- _Your objective_
Reproduce only the lines from the line with "Click the £22.95" to the line with "Enable the Transparent", inclusive, renaming "screenshot" to "capture" throughout and leaving all other text unchanged.

- _Input_
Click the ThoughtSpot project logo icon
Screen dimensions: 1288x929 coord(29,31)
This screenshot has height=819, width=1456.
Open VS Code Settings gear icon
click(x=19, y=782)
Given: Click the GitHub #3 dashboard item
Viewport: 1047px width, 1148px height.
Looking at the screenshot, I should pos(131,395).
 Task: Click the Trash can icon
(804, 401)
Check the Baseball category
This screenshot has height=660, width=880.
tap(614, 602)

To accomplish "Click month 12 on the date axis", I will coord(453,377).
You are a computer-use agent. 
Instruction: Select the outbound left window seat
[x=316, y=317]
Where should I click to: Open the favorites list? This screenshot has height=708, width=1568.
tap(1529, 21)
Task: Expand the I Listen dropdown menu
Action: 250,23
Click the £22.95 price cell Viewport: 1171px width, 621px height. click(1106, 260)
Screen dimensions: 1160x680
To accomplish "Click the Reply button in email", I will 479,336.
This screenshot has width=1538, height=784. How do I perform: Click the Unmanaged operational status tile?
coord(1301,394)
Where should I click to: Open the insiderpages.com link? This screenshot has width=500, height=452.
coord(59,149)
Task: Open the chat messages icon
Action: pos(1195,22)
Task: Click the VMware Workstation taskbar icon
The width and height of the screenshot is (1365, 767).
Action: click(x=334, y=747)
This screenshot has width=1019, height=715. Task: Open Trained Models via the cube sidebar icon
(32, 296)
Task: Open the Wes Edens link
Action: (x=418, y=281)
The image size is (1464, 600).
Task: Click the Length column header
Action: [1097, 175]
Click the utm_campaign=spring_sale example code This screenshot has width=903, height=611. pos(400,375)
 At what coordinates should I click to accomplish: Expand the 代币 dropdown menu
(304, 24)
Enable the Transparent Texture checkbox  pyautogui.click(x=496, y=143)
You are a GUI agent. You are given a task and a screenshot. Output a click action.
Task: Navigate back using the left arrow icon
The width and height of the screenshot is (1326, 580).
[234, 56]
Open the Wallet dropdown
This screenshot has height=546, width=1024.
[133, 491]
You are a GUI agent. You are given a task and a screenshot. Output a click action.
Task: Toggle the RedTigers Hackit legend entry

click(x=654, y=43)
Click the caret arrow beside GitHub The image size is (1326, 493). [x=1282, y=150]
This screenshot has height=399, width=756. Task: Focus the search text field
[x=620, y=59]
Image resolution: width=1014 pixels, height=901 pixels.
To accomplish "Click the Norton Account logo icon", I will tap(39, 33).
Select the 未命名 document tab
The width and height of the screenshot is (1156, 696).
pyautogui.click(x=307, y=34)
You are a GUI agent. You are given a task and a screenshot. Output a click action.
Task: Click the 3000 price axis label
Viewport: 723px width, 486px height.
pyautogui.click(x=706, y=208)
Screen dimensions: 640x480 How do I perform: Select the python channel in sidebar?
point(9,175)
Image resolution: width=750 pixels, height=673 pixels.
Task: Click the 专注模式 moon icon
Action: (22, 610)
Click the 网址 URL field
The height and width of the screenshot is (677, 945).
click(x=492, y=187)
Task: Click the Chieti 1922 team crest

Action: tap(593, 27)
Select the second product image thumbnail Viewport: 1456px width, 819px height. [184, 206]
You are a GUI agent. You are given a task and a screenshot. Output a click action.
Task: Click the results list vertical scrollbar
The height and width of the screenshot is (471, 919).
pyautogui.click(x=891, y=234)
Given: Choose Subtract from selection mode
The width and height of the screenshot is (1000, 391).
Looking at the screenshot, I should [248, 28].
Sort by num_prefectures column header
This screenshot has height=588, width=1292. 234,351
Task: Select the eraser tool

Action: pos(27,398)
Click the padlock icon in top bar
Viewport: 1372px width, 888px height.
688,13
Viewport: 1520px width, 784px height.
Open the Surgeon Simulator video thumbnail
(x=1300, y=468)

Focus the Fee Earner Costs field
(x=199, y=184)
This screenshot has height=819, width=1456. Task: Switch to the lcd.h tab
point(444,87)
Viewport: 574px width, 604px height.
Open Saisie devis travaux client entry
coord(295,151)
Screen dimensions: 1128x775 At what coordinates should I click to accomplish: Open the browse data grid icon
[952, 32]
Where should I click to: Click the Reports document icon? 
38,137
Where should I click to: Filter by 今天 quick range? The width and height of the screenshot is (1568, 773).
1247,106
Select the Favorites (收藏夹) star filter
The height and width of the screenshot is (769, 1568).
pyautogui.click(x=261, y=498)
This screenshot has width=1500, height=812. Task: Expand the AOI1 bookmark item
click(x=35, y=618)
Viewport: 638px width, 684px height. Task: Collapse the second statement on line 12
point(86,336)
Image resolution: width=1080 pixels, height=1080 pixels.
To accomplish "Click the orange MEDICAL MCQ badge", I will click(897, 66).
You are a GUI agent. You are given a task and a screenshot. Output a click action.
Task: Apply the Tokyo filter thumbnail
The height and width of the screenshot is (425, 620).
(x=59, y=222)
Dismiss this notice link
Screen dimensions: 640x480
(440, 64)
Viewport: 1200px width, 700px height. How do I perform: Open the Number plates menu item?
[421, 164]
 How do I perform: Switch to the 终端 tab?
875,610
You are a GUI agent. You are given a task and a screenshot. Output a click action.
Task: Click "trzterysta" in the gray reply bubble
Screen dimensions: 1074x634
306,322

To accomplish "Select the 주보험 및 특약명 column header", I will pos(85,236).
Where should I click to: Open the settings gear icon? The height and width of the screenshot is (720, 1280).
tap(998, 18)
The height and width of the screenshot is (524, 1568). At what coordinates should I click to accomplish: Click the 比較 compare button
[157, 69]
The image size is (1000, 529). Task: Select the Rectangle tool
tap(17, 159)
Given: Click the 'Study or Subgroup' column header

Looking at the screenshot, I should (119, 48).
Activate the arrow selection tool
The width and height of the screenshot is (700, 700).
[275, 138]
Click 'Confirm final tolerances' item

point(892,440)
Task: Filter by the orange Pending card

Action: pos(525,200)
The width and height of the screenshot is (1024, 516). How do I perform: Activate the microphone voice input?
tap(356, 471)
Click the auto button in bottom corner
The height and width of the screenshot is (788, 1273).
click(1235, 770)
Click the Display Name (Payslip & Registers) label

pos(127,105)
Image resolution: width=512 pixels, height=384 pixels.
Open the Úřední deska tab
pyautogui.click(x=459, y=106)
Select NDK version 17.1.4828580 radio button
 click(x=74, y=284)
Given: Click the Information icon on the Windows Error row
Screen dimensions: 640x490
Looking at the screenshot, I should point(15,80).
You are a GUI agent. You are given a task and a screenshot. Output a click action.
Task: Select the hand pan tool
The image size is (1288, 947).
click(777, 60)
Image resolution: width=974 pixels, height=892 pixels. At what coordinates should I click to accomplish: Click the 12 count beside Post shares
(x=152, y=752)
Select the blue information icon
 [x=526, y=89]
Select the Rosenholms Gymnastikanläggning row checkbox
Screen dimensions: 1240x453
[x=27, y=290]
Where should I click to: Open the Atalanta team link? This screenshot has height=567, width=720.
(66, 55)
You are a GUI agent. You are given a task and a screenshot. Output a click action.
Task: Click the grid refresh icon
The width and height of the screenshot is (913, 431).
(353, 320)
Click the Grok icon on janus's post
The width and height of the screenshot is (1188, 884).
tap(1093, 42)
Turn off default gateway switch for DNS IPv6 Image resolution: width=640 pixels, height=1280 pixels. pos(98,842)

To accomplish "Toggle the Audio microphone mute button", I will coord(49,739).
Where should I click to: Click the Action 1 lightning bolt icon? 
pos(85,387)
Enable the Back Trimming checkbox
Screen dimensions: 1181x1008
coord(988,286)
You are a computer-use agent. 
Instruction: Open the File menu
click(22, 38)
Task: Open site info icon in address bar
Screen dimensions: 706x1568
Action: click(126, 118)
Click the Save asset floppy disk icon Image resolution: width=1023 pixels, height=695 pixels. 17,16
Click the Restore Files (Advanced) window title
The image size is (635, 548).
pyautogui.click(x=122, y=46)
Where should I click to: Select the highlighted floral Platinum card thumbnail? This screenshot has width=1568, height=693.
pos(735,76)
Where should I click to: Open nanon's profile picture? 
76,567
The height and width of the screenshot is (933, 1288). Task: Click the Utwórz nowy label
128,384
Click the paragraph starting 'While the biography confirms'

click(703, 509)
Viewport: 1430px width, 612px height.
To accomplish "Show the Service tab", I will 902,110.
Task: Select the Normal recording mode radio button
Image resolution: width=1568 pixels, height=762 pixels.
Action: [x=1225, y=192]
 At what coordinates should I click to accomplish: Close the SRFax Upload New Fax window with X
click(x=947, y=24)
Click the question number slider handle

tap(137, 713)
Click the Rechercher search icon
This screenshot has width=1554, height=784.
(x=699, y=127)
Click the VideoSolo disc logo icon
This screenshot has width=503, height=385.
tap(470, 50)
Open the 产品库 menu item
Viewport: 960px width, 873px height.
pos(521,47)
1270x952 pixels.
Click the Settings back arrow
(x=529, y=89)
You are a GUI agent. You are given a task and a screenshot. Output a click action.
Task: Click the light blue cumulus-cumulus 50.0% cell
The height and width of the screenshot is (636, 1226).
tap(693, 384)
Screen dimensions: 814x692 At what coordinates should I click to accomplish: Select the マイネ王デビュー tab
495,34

- _Exercise solution_
Click the £22.95 price cell Viewport: 1171px width, 621px height. click(1106, 260)
Screen dimensions: 1160x680
To accomplish "Click the Reply button in email", I will 479,336.
This capture has width=1538, height=784. How do I perform: Click the Unmanaged operational status tile?
coord(1301,394)
Where should I click to: Open the insiderpages.com link? This capture has width=500, height=452.
coord(59,149)
Task: Open the chat messages icon
Action: pos(1195,22)
Task: Click the VMware Workstation taskbar icon
The width and height of the capture is (1365, 767).
Action: click(x=334, y=747)
This capture has width=1019, height=715. Task: Open Trained Models via the cube sidebar icon
(32, 296)
Task: Open the Wes Edens link
Action: (x=418, y=281)
The image size is (1464, 600).
Task: Click the Length column header
Action: [1097, 175]
Click the utm_campaign=spring_sale example code This capture has width=903, height=611. pos(400,375)
 At what coordinates should I click to accomplish: Expand the 代币 dropdown menu
(304, 24)
Enable the Transparent Texture checkbox  pyautogui.click(x=496, y=143)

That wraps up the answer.